RAID6 reassembly oddities

Troels Bang Jensen <troels@xxxxxxxx> · Tue, 16 Jan 2007 18:44:15 +0100

Hello,

I've had a RAID6, which has been running with a failed drive for a while.
Last week I finally got around to ordering a handful of drives, which is
just as well, since another drive failed this sunday.

Now, as some of us know hard drives have an uncanny tendency to fail all
at the same time, so after I had installed two new drives and hot-added
one of them, another drive failed.
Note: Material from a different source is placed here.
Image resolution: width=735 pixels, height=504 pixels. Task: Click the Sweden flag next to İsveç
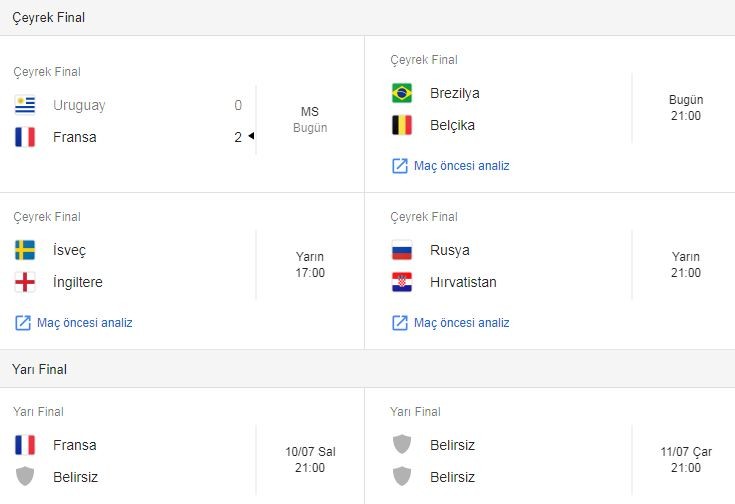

This brought the RAID down to four
drives out of seven, which of course isn't enough to run the array.

However, the reason I'm not panicking yet is that the most recently thrown
drives seems to be sorta-kinda working; when I reboot from the four-drive
state, I can add the drive and the RAID then begins rebuilding with it

(btw, what exactly goes on during that rebuild? It's just the minimal
number of drives for the RAID to be functional)

-after the rebuild I can mount the RAID, apparently without any file
system corruption (I haven't tried a full scan, though - I've been more
concerned with adding redundancy).

Because of the way the system maps the drives, I've had to reboot for
everything to work properly - which it does. I get no weird log messages
anywhere.

I then hot-add one of the fresh drives, the system rebuilds...and when
it's done, it drops the fresh drive *and* the one that was the last to be
kicked from the array, leaving the array in a four-drive non-functional
state <insert profanity here>.

So, that puts me where I was, and I can start over again. I've done this
procedure twice because I got the impression that the drive which gets
kicked did this because it has intermittent errors, but I've become
convinced that the problem is in software rather than hardware.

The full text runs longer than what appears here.